**Task description**
Format the entries below as a numbered list, leaving out any blank lines.

**Given data**
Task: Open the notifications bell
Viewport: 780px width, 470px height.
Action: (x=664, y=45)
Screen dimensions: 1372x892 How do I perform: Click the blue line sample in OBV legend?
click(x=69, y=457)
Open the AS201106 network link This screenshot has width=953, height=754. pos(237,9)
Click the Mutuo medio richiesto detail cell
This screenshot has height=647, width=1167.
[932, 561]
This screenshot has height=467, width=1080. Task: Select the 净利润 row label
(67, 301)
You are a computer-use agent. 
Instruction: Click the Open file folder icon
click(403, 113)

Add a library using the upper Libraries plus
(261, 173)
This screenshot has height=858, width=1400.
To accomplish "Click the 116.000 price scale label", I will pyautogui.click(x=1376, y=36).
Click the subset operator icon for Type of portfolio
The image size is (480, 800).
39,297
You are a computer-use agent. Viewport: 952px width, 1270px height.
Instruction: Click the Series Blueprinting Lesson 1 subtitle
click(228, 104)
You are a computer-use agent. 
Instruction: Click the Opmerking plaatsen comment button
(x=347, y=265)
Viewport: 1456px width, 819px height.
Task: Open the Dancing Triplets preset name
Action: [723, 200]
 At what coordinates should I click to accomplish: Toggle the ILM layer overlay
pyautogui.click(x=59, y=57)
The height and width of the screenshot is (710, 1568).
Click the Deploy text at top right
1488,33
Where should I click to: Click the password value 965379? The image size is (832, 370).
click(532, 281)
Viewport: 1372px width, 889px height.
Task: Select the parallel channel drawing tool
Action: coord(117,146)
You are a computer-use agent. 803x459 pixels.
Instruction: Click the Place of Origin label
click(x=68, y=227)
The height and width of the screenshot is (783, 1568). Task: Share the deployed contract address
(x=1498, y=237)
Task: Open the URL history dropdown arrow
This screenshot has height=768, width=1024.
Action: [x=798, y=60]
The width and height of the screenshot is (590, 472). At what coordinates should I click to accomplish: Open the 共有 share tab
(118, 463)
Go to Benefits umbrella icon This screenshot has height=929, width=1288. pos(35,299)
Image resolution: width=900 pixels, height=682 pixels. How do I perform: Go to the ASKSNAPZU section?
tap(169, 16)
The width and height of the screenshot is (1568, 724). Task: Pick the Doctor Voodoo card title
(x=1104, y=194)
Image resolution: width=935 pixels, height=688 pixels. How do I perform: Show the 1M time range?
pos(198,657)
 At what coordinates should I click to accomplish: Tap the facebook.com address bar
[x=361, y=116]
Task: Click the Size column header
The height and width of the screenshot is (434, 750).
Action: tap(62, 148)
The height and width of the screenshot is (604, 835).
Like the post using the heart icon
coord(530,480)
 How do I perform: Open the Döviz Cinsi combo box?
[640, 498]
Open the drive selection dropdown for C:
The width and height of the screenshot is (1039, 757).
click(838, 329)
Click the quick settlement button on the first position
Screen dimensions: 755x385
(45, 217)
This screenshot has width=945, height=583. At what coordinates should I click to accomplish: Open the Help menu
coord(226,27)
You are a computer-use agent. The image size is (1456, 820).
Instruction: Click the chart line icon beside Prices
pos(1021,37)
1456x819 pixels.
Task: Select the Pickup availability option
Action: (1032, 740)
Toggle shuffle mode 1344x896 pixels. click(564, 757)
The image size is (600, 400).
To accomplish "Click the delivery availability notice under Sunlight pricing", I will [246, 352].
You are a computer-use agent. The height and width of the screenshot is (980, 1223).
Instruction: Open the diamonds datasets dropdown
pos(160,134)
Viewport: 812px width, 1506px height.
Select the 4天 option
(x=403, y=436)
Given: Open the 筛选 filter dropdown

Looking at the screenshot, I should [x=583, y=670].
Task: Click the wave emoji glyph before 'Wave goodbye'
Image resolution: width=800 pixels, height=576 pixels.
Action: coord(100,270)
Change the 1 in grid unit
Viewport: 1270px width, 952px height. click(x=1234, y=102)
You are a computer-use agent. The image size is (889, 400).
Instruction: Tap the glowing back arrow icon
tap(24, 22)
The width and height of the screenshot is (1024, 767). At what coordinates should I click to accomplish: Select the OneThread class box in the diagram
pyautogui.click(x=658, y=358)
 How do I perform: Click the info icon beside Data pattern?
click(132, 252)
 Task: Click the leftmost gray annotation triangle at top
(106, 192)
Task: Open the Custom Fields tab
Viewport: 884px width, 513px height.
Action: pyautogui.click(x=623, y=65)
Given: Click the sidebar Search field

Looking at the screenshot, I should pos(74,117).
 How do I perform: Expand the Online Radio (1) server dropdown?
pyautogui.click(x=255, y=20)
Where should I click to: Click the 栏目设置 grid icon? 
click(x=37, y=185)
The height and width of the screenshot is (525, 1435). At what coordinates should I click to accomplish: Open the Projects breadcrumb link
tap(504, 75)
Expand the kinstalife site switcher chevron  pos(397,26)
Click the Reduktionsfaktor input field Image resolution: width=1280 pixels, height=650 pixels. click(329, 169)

**Result for this exercise**
1. Task: Open the notifications bell
2. Viewport: 780px width, 470px height.
3. Action: (x=664, y=45)
4. Screen dimensions: 1372x892 How do I perform: Click the blue line sample in OBV legend?
5. click(x=69, y=457)
6. Open the AS201106 network link This screenshot has width=953, height=754. pos(237,9)
7. Click the Mutuo medio richiesto detail cell
8. This screenshot has height=647, width=1167.
9. [932, 561]
10. This screenshot has height=467, width=1080. Task: Select the 净利润 row label
11. (67, 301)
12. You are a computer-use agent. 
13. Instruction: Click the Open file folder icon
14. click(403, 113)
15. Add a library using the upper Libraries plus
16. (261, 173)
17. This screenshot has height=858, width=1400.
18. To accomplish "Click the 116.000 price scale label", I will pyautogui.click(x=1376, y=36).
19. Click the subset operator icon for Type of portfolio
20. The image size is (480, 800).
21. 39,297
22. You are a computer-use agent. Viewport: 952px width, 1270px height.
23. Instruction: Click the Series Blueprinting Lesson 1 subtitle
24. click(228, 104)
25. You are a computer-use agent. 
26. Instruction: Click the Opmerking plaatsen comment button
27. (x=347, y=265)
28. Viewport: 1456px width, 819px height.
29. Task: Open the Dancing Triplets preset name
30. Action: [723, 200]
31.  At what coordinates should I click to accomplish: Toggle the ILM layer overlay
32. pyautogui.click(x=59, y=57)
33. The height and width of the screenshot is (710, 1568).
34. Click the Deploy text at top right
35. 1488,33
36. Where should I click to: Click the password value 965379? The image size is (832, 370).
37. click(532, 281)
38. Viewport: 1372px width, 889px height.
39. Task: Select the parallel channel drawing tool
40. Action: coord(117,146)
41. You are a computer-use agent. 803x459 pixels.
42. Instruction: Click the Place of Origin label
43. click(x=68, y=227)
44. The height and width of the screenshot is (783, 1568). Task: Share the deployed contract address
45. (x=1498, y=237)
46. Task: Open the URL history dropdown arrow
47. This screenshot has height=768, width=1024.
48. Action: [x=798, y=60]
49. The width and height of the screenshot is (590, 472). At what coordinates should I click to accomplish: Open the 共有 share tab
50. (118, 463)
51. Go to Benefits umbrella icon This screenshot has height=929, width=1288. pos(35,299)
52. Image resolution: width=900 pixels, height=682 pixels. How do I perform: Go to the ASKSNAPZU section?
53. tap(169, 16)
54. The width and height of the screenshot is (1568, 724). Task: Pick the Doctor Voodoo card title
55. (x=1104, y=194)
56. Image resolution: width=935 pixels, height=688 pixels. How do I perform: Show the 1M time range?
57. pos(198,657)
58.  At what coordinates should I click to accomplish: Tap the facebook.com address bar
59. [x=361, y=116]
60. Task: Click the Size column header
61. The height and width of the screenshot is (434, 750).
62. Action: tap(62, 148)
63. The height and width of the screenshot is (604, 835).
64. Like the post using the heart icon
65. coord(530,480)
66.  How do I perform: Open the Döviz Cinsi combo box?
67. [640, 498]
68. Open the drive selection dropdown for C:
69. The width and height of the screenshot is (1039, 757).
70. click(838, 329)
71. Click the quick settlement button on the first position
72. Screen dimensions: 755x385
73. (45, 217)
74. This screenshot has width=945, height=583. At what coordinates should I click to accomplish: Open the Help menu
75. coord(226,27)
76. You are a computer-use agent. The image size is (1456, 820).
77. Instruction: Click the chart line icon beside Prices
78. pos(1021,37)
79. 1456x819 pixels.
80. Task: Select the Pickup availability option
81. Action: (1032, 740)
82. Toggle shuffle mode 1344x896 pixels. click(564, 757)
83. The image size is (600, 400).
84. To accomplish "Click the delivery availability notice under Sunlight pricing", I will [246, 352].
85. You are a computer-use agent. The height and width of the screenshot is (980, 1223).
86. Instruction: Open the diamonds datasets dropdown
87. pos(160,134)
88. Viewport: 812px width, 1506px height.
89. Select the 4天 option
90. (x=403, y=436)
91. Given: Open the 筛选 filter dropdown
92. Looking at the screenshot, I should [x=583, y=670].
93. Task: Click the wave emoji glyph before 'Wave goodbye'
94. Image resolution: width=800 pixels, height=576 pixels.
95. Action: coord(100,270)
96. Change the 1 in grid unit
97. Viewport: 1270px width, 952px height. click(x=1234, y=102)
98. You are a computer-use agent. The image size is (889, 400).
99. Instruction: Tap the glowing back arrow icon
100. tap(24, 22)
101. The width and height of the screenshot is (1024, 767). At what coordinates should I click to accomplish: Select the OneThread class box in the diagram
102. pyautogui.click(x=658, y=358)
103.  How do I perform: Click the info icon beside Data pattern?
104. click(132, 252)
105.  Task: Click the leftmost gray annotation triangle at top
106. (106, 192)
107. Task: Open the Custom Fields tab
108. Viewport: 884px width, 513px height.
109. Action: pyautogui.click(x=623, y=65)
110. Given: Click the sidebar Search field
111. Looking at the screenshot, I should pos(74,117).
112.  How do I perform: Expand the Online Radio (1) server dropdown?
113. pyautogui.click(x=255, y=20)
114. Where should I click to: Click the 栏目设置 grid icon? 
115. click(x=37, y=185)
116. The height and width of the screenshot is (525, 1435). At what coordinates should I click to accomplish: Open the Projects breadcrumb link
117. tap(504, 75)
118. Expand the kinstalife site switcher chevron  pos(397,26)
119. Click the Reduktionsfaktor input field Image resolution: width=1280 pixels, height=650 pixels. click(329, 169)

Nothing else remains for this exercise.